[Task goal]:
Answer these questions using the excerpt on greedy and exploration strategies:
(a) What key parameter does the Boltzmann (softmax) strategy use?
(b) What can cause a purely greedy strategy in the multi-armed bandit problem to lock onto a suboptimal arm early?
(c) With what probability does the epsilon-greedy policy select the greedy action?

Early in learning, when value estimates are based on limited data and may be highly inaccurate
In stochastic environments, where the true value of an action can only be estimated through repeated sampling
In non-stationary environments, where the reward distribution changes over time, so previously suboptimal actions may become optimal
In environments with sparse rewards, where many states yield no reward and greedy behavior may never reach rewarding regions

The multi-armed bandit problem illustrates this tradeoff clearly. An agent facing multiple slot machines (arms) with unknown payout distributions must decide whether to pull the arm with the best observed average payout (exploit) or try other arms that might have higher true payouts (explore). A purely greedy strategy can lock onto a suboptimal arm early if that arm happened to produce a high initial payout.

Alternatives and extensions

Several strategies modify the greedy policy to incorporate exploration. The following table compares the most common approaches:

Strategy	Mechanism	Exploration style	Key parameter	When to use
Greedy	Always picks argmax Q(s, a)	None (pure exploitation)	None	When value estimates are accurate
Epsilon-greedy	With probability epsilon, pick a random action; otherwise pick argmax	Undirected random	epsilon (exploration rate)	General-purpose; simple to implement
Epsilon-greedy with decay	Epsilon decreases over time (for example, epsilon_t = 1/t)	Decreasing random	Initial epsilon, decay schedule	When convergence to greedy is desired
Boltzmann (softmax)	Sample actions proportionally to exp(Q(s,a)/tau)	Directed, value-weighted	tau (temperature)	When action values should influence exploration
Upper confidence bound (UCB)	Pick argmax [Q(s,a) + c * sqrt(ln(t)/N(a))]	Directed, uncertainty-based	c (confidence parameter)	When visit counts are available
Thompson sampling	Sample from posterior distribution of Q-values; act greedily on sample	Directed, Bayesian	Prior distribution	When Bayesian modeling is feasible

Epsilon-greedy policy

The epsilon-greedy policy is the most widely used modification of the greedy policy. It selects the greedy action with probability 1 - epsilon and a uniformly random action with probability epsilon. Formally:

With probability 1 - epsilon: choose argmax_a Q(s, a)

(A block of data)
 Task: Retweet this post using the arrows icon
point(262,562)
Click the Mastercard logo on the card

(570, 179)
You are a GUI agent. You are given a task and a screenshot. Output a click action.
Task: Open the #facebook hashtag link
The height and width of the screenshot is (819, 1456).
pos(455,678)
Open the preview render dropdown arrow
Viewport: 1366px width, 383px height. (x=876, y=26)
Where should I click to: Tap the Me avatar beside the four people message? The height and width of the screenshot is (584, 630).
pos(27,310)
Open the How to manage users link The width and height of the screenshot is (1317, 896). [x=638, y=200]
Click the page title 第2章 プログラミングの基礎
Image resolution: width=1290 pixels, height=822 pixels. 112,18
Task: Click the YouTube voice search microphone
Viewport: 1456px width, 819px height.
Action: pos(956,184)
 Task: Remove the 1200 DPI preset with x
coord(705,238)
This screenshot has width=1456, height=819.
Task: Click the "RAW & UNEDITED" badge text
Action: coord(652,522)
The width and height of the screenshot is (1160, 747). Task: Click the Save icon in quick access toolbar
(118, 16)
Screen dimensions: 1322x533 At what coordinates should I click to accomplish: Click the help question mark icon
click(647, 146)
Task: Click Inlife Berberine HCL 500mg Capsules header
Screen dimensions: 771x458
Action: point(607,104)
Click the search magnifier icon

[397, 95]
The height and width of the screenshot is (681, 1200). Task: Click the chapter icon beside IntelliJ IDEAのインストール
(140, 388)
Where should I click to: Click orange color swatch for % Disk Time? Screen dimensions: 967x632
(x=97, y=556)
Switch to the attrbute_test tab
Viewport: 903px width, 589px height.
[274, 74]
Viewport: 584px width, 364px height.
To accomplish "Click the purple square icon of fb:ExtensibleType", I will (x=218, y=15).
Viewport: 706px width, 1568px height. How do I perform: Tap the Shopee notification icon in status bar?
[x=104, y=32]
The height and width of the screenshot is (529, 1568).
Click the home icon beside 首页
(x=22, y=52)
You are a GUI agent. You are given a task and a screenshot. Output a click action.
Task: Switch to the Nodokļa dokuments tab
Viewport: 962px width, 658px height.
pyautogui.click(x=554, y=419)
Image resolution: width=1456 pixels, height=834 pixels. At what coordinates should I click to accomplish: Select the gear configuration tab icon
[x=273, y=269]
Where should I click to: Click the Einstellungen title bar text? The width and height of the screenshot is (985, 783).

[Result for this exercise]:
(a) tau (temperature)
(b) That arm happened to produce a high initial payout.
(c) 1 - epsilon